(Work to be completed):
Please answer these questions from the text on unbalanced event-related potential data:
1. Which unit in Cambridge, UK, appears among the affiliations?
2. How many pairs of stimuli did participants encode?
3. To what event were the ERPs time-locked?

(Document section):
=== Section Start ===
# Striking a balance: analyzing unbalanced event-related potential data

^{1}Baruch Ivcher School of Psychology and Sagol Unit for Applied Neuroscience, The Interdisciplinary Center, Herzliya, Israel^{2}Cognition and Brain Sciences Unit, Medical Research Council, Cambridge, UK

## The Problem of Unbalanced Data

The cognitive events examined in many event-related potentials (ERPs) studies do not occur in a neural vacuum, and separating the signals of interest from the brain's background electrical activity generally requires averaging multiple EEG segments of a condition of interest (Luck, 2005). In addition to within-subject averaging, the vast majority of ERP studies are based on across-subject grand average data, i.e., group waveforms representing the means of subjects' averaged waveforms, with statistical significance examined by comparing variance between conditions of interest with variance between participants. Using this approach may not always portray a valid picture. Consider, for example, the following experimental paradigm: in a study of episodic associative memory, participants encoded 120 pairs of stimuli (unrelated object picture pairs in the unimodal task, and unrelated environmental sound-object picture pairs in the crossmodal task). At test, cue pictures were presented to probe recall of the associated picture (in the unimodal task) or sound (in the crossmodal task). ERPs were time-locked to the onset of the cue, and sorted *post-hoc* into recall-success and recall-failure trials (for details of the procedures, see Tibon and Levy, 2014a). This experimental design poses several challenges to the conventional grand-averaging method. First, since the assignment of trials to experimental conditions is based on participants' responses, it is quite likely that the data will be unbalanced (that is, an unequal number of trials in each condition). Therefore, signal-to-noise ratio and variance can vary significantly between experimental conditions. Second, since experimental conditions are mutually dependent (i.e., a participant who had 100 recall-success responses can only have 20 recall-failure responses), participants who were very successful (having a low number of recall-failure trials) or very unsuccessful (having a low number of recall-success trials) in performing the task are likely to be excluded due to an insufficient number of trials for addressing signal-to-noise ratio (SNR) challenges in one of the experimental conditions.
=== Section End ===
(Extracted information):
=== Section Start ===
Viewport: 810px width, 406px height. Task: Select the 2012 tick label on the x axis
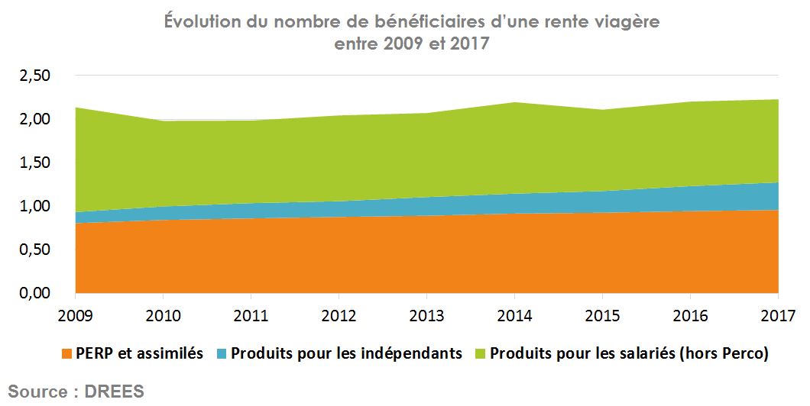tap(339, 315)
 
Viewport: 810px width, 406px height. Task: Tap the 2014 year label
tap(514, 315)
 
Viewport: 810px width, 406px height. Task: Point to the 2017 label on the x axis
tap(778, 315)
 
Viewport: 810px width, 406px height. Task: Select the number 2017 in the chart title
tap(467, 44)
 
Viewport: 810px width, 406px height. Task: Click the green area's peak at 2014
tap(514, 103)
=== Section End ===
=== Section Start ===
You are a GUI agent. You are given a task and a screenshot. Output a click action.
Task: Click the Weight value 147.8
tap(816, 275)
=== Section End ===
(Task result):
1. The Cognition and Brain Sciences Unit, Medical Research Council.
2. 120 pairs.
3. The onset of the cue.